Storno roseo

Classe: aves | Ordine: passeriformes | Famiglia: sturnidae | Specie: pastor roseus

Storno roseo

Lo Storno roseo è un uccello facente parte della famiglia degli Sturnidi, ed è molto famoso in quanto è l’unico della specie Pastor. Questo esemplare è lungo circa 22 cm, possiede un peso di 75 gr e un’apertura alare di 36 cm, gli studiosi più esperti, ne riconoscono subito l’età in quanto il piumaggio e il colore si differenziano da esemplari giovani ad esemplari adulti. I primi sono di color marrone scuro con striature color castagna, sono sprovvisti quasi del tutto del folto piumaggio che caratterizza gli esemplari adulti sopra la testa e sono poco vistosi. I secondi invece, sono di colore nero con riflessi metallici sopra, la testa, il collo, le ali e la coda, il resto del corpo è di colore rosa (molto brillante e particolare) e sopra il capo presentano appunto un folto piumaggio molto vistoso.
Nei mesi invernali, quindi fra ottobre e gennaio, il colore del piumaggio appare molto meno brillante che nei mesi estivi.

Il loro richiamo e il loro canto sono molto particolari in quanto sono molto simili a quelli dello Storno, ma sono più musicali e sonori, ricordano quasi un canto.

Predilige zone asciutte e aperte, come le steppe e le distese agricole; durante i mesi in cui cavallette e altri insetti sono molto abbondanti, non è raro vedere questo esemplare spingersi fino in Francia e nel Regno Unito per procacciarsi il cibo in abbondanza. Nei restanti mesi in cui la presenza di insetti scarseggia, si nutre principalmente di semi e frutti.

Normalmente è possibile vederlo risiedere nell’ Europa orientale, scaglionando tutta l’Asia. È un uccello migratorio, durante i mesi caldi risiede stabilmente in India, dove è possibile vederlo aggirarsi per i suoi cieli in grossi stormi (molto spesso si unisce in volo ai suoi cugini Storni per migrare da un luogo all’altro).

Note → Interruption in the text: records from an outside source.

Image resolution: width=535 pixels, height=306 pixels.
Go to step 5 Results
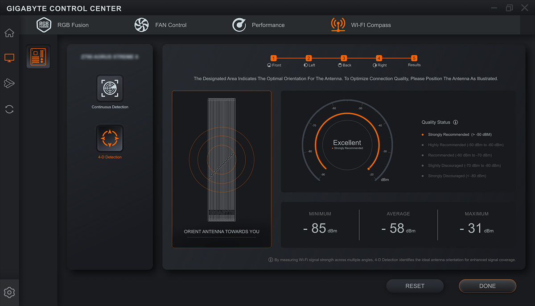click(x=414, y=58)
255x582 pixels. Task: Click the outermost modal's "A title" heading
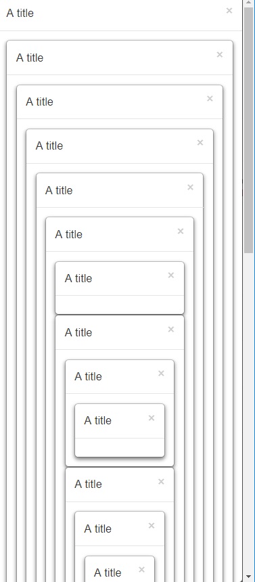20,13
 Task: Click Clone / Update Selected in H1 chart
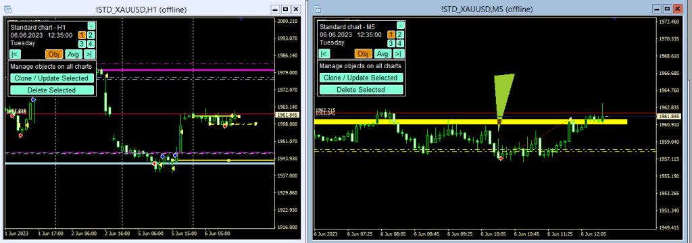52,78
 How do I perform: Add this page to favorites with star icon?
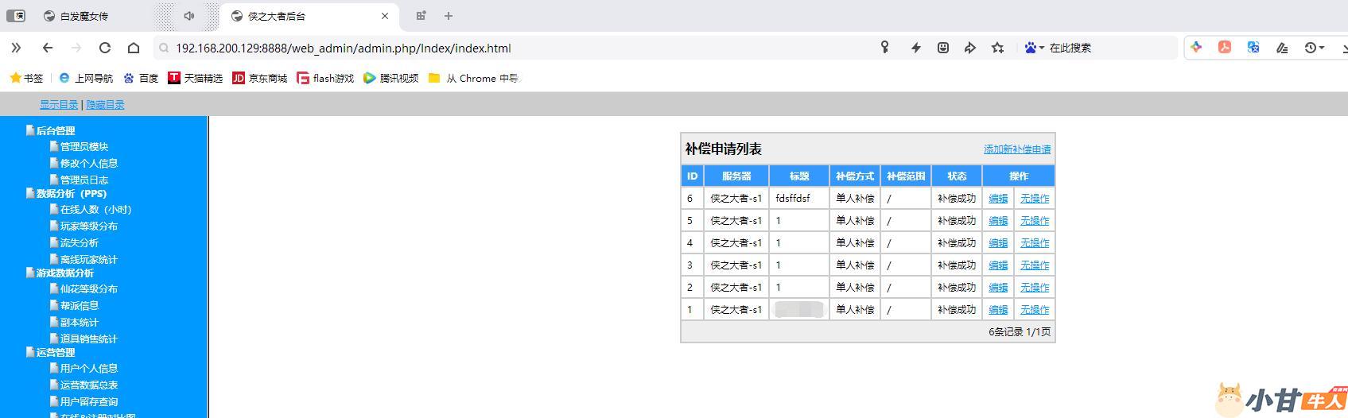pyautogui.click(x=997, y=48)
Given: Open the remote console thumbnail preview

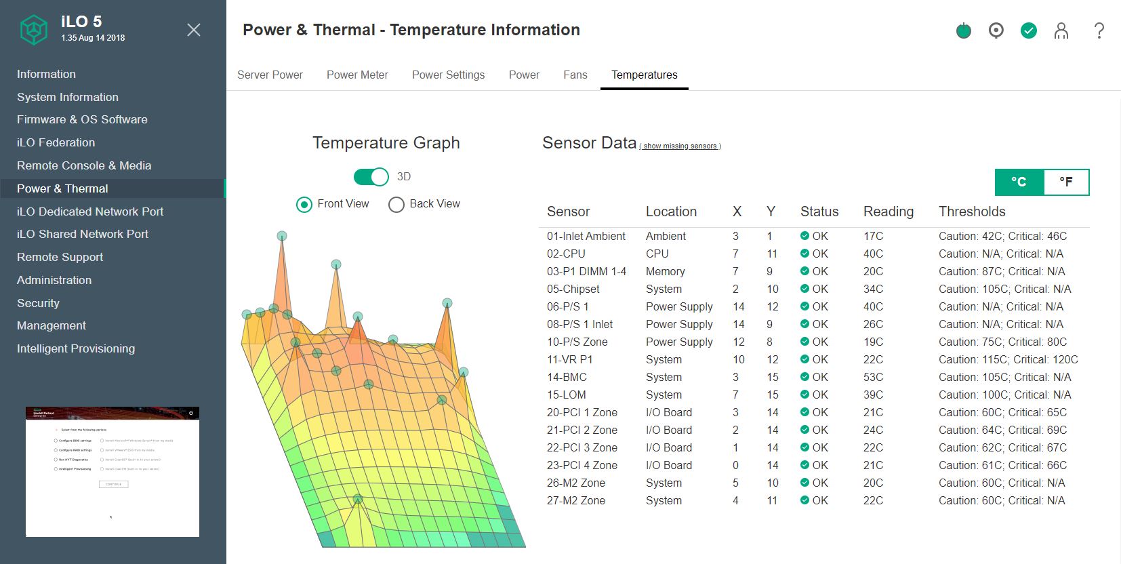Looking at the screenshot, I should tap(113, 472).
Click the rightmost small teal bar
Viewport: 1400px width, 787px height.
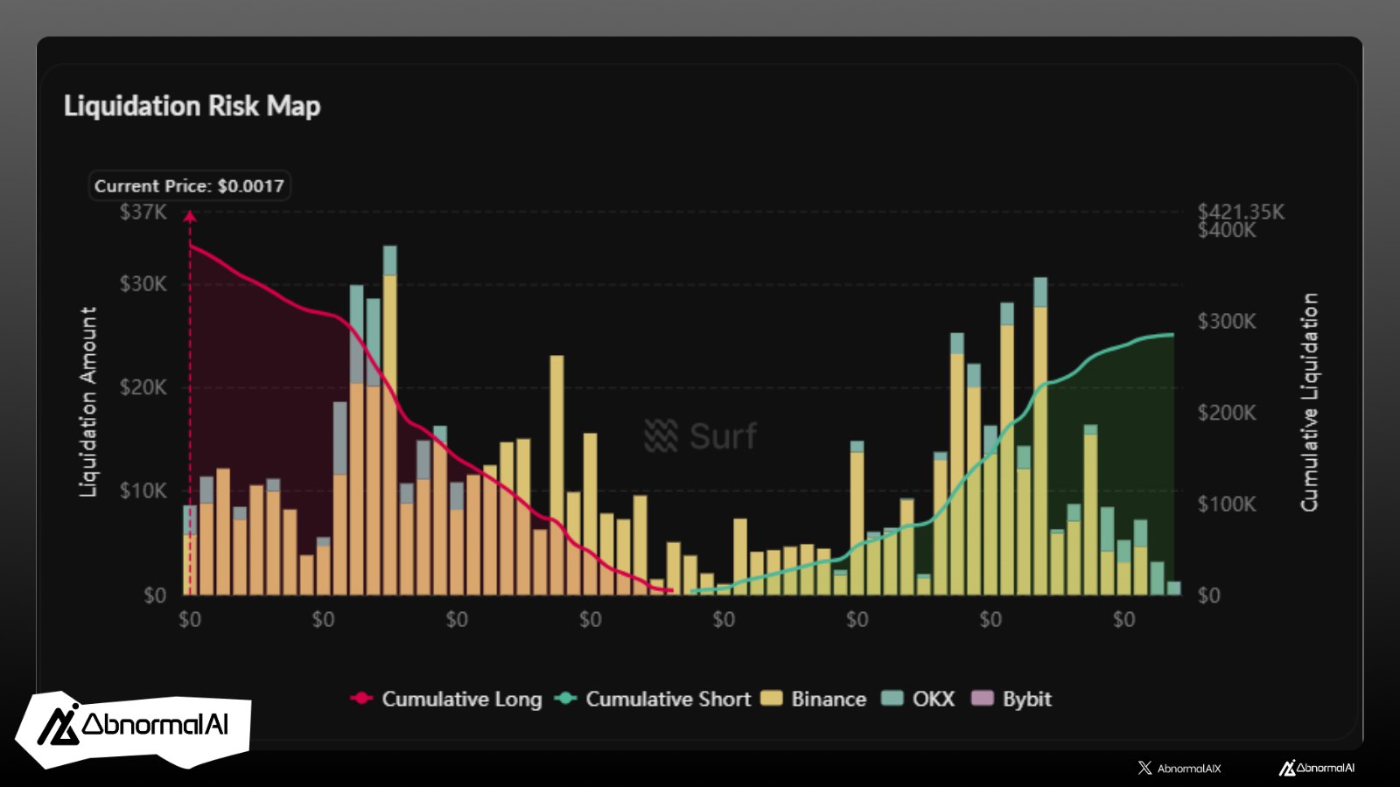(x=1173, y=589)
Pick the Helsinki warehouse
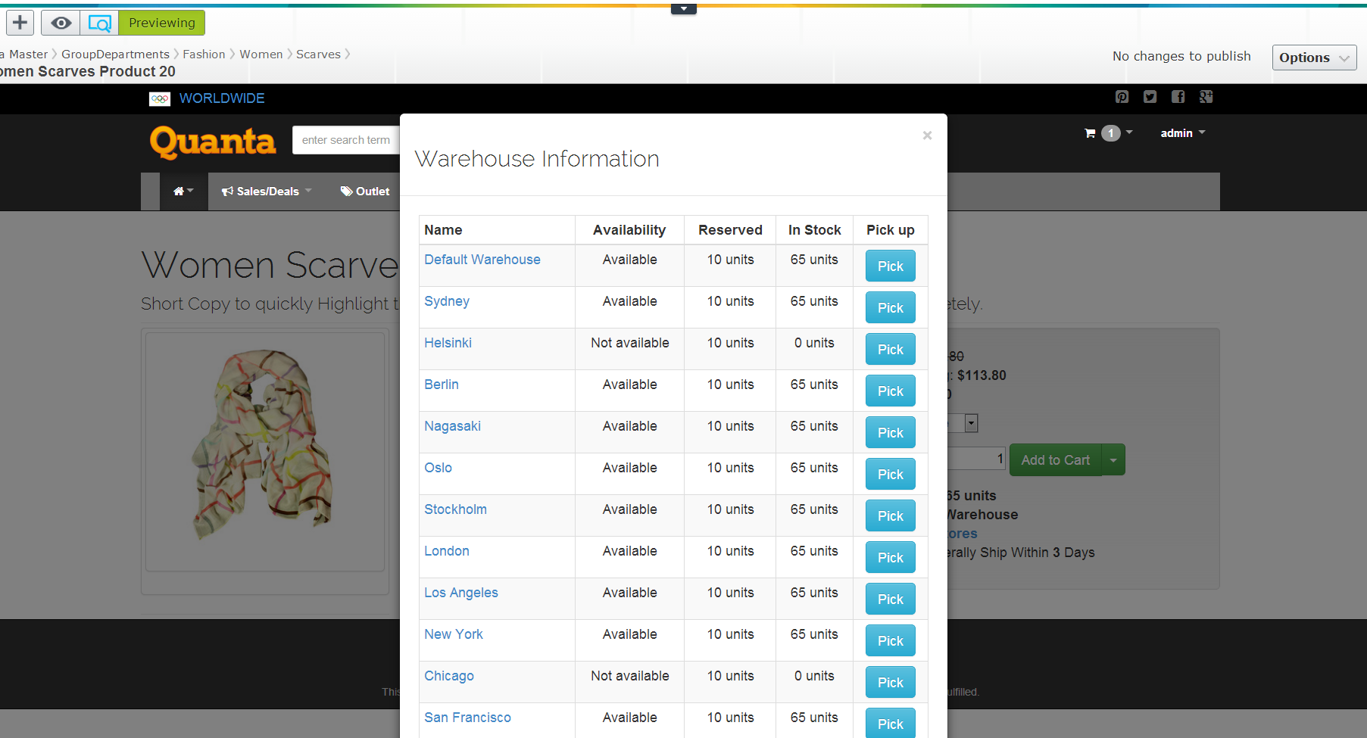The height and width of the screenshot is (738, 1367). coord(890,350)
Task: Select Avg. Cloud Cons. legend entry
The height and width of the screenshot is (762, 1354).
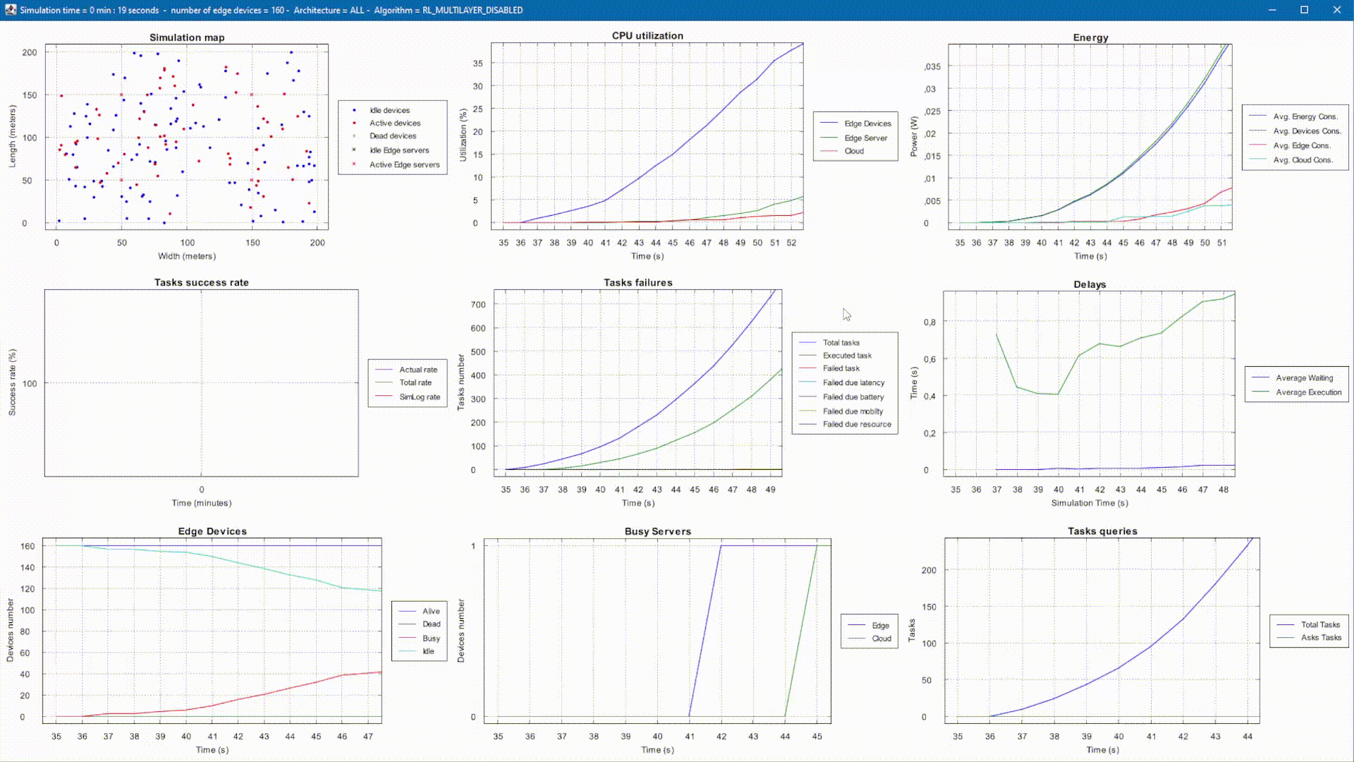Action: (1303, 160)
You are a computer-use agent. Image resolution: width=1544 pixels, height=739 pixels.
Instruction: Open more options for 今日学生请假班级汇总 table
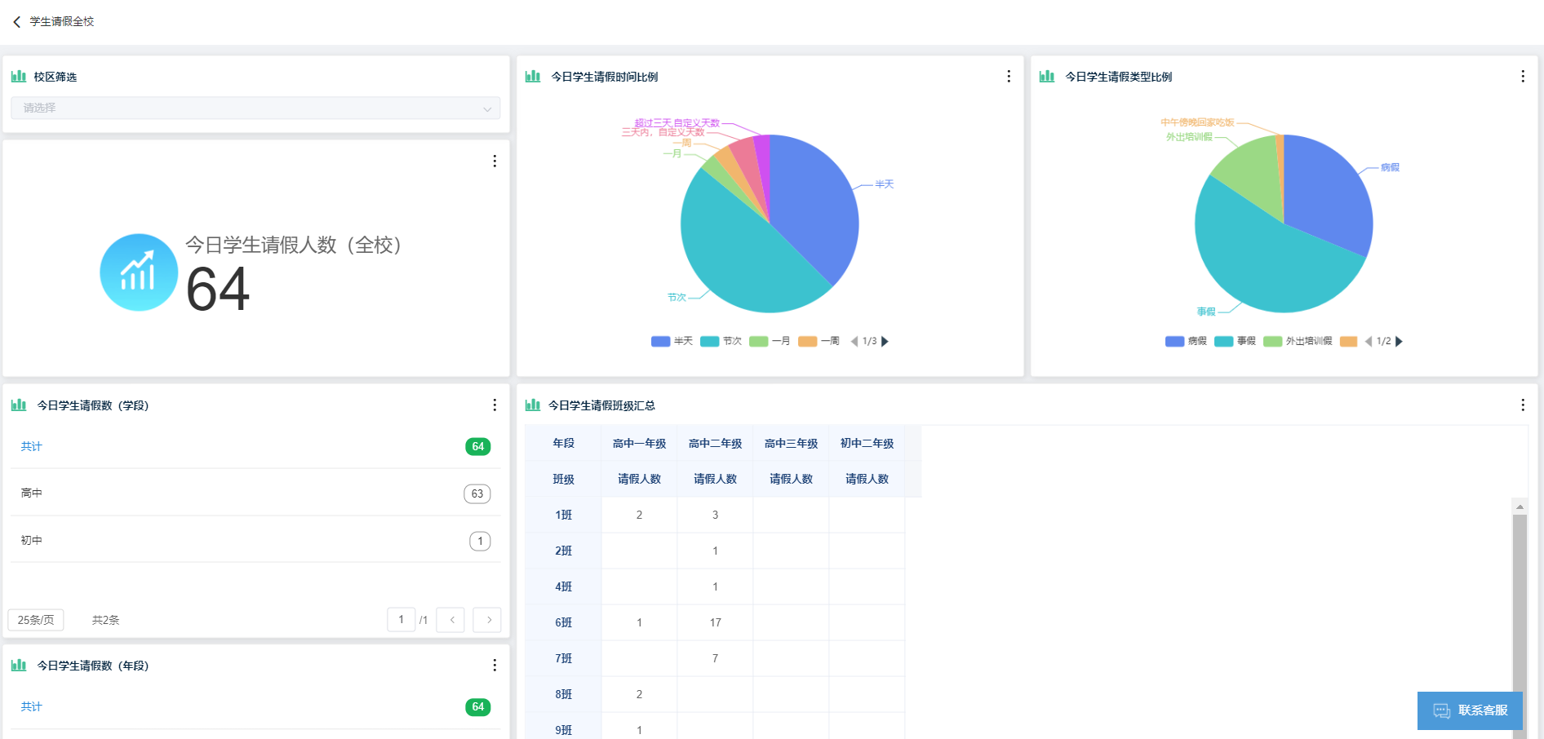[1522, 405]
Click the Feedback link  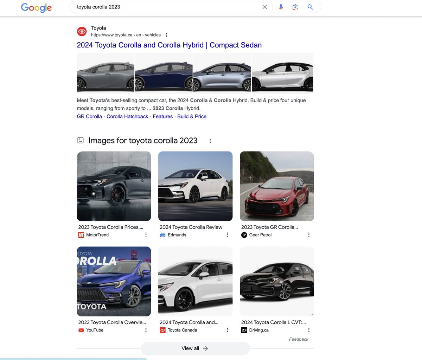pyautogui.click(x=299, y=339)
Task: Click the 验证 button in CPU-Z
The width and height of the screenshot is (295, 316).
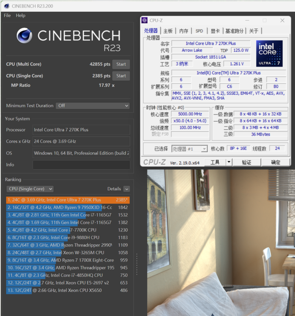Action: [x=247, y=162]
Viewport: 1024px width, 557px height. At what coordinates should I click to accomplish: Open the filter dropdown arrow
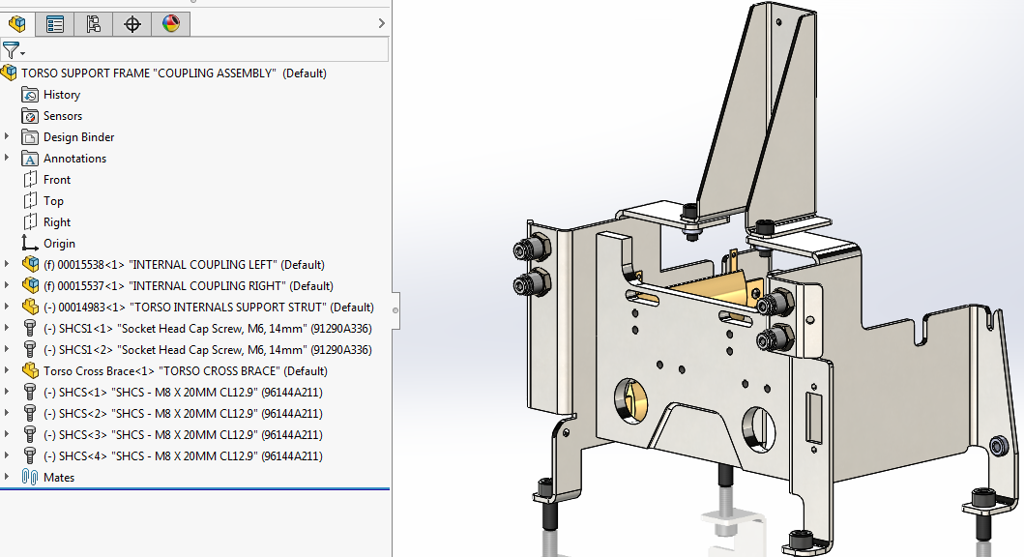pos(21,50)
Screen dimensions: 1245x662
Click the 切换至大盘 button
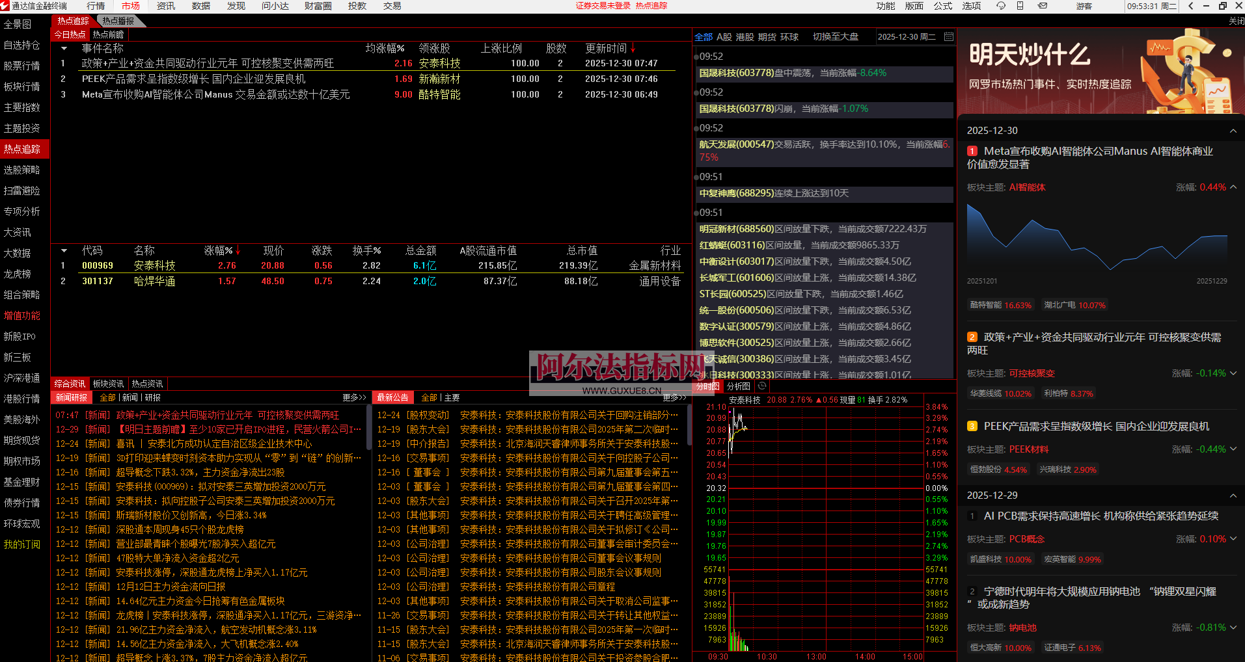click(835, 37)

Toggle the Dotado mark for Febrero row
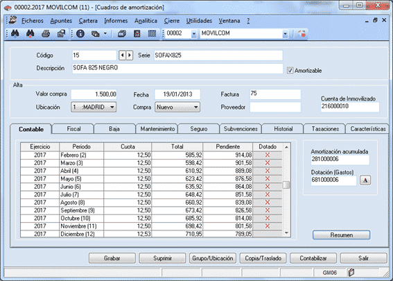coord(268,155)
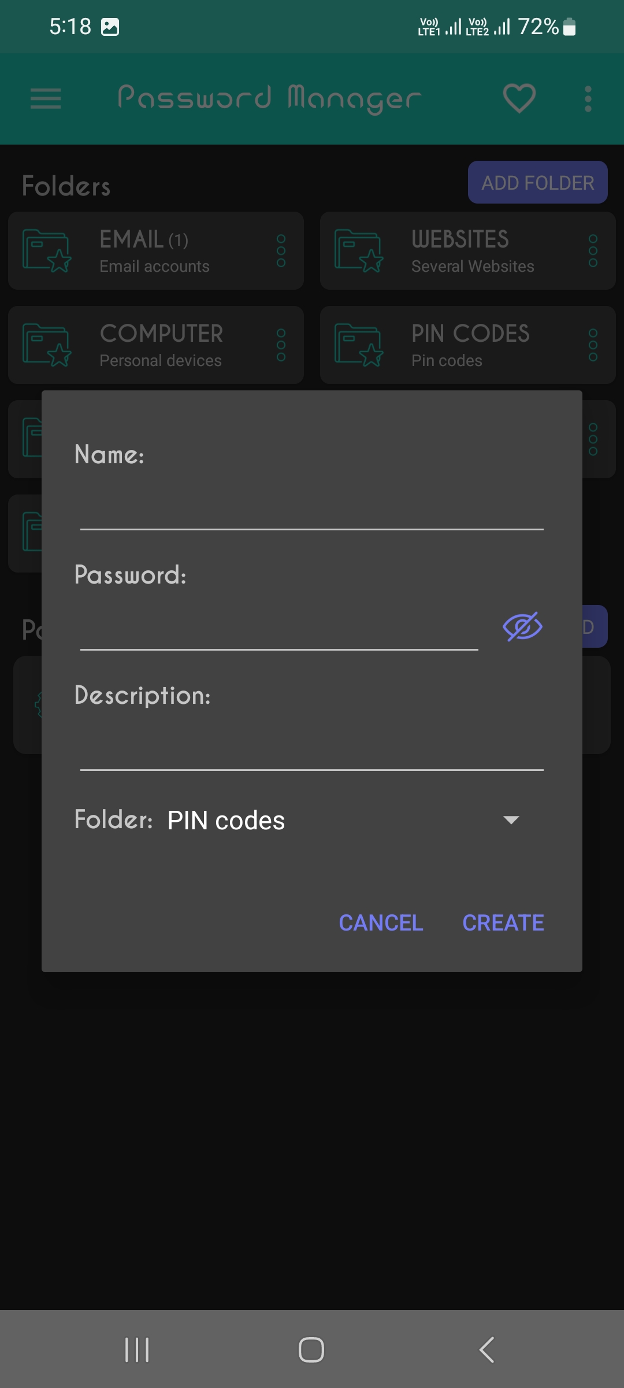
Task: Open options for the COMPUTER folder
Action: click(x=281, y=345)
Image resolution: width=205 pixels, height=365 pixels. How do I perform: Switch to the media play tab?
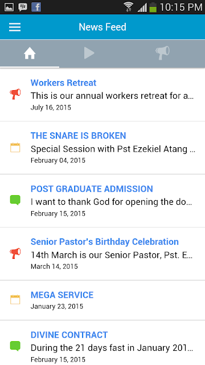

Lo Storno roseo non ha un periodo preciso per la nidificazione, in quanto si orienta molto spesso in base al periodo in cui prevale l’abbondanza di cibo, tra cui le cavallette, per poter sfamare i propri piccoli, motivo per cui tende a covare una sola volta l’anno. La costruzione del nido avviene in maniera molto rapida e semplice, viene costruito con ramoscelli ed erba e posizionato in luoghi sicuri come cumuli di rocce, cavità nel terreno e nei muri. Una volta costruito, la femmina deporrà all’incirca 6 uova, le quali saranno covate per ben 12 giorni. Una volta nati, i piccoli resteranno nel nido, alimentati da entrambi i genitori per circa 20 giorni, dopodiché saranno pronti per volare in completa autonomia.

Una tra le tante particolarità di questo esemplare è quella di non cercare la solitudine, ma di costruire il nido e di vivere, sempre in colonie formate da migliaia di coppie della sua specie.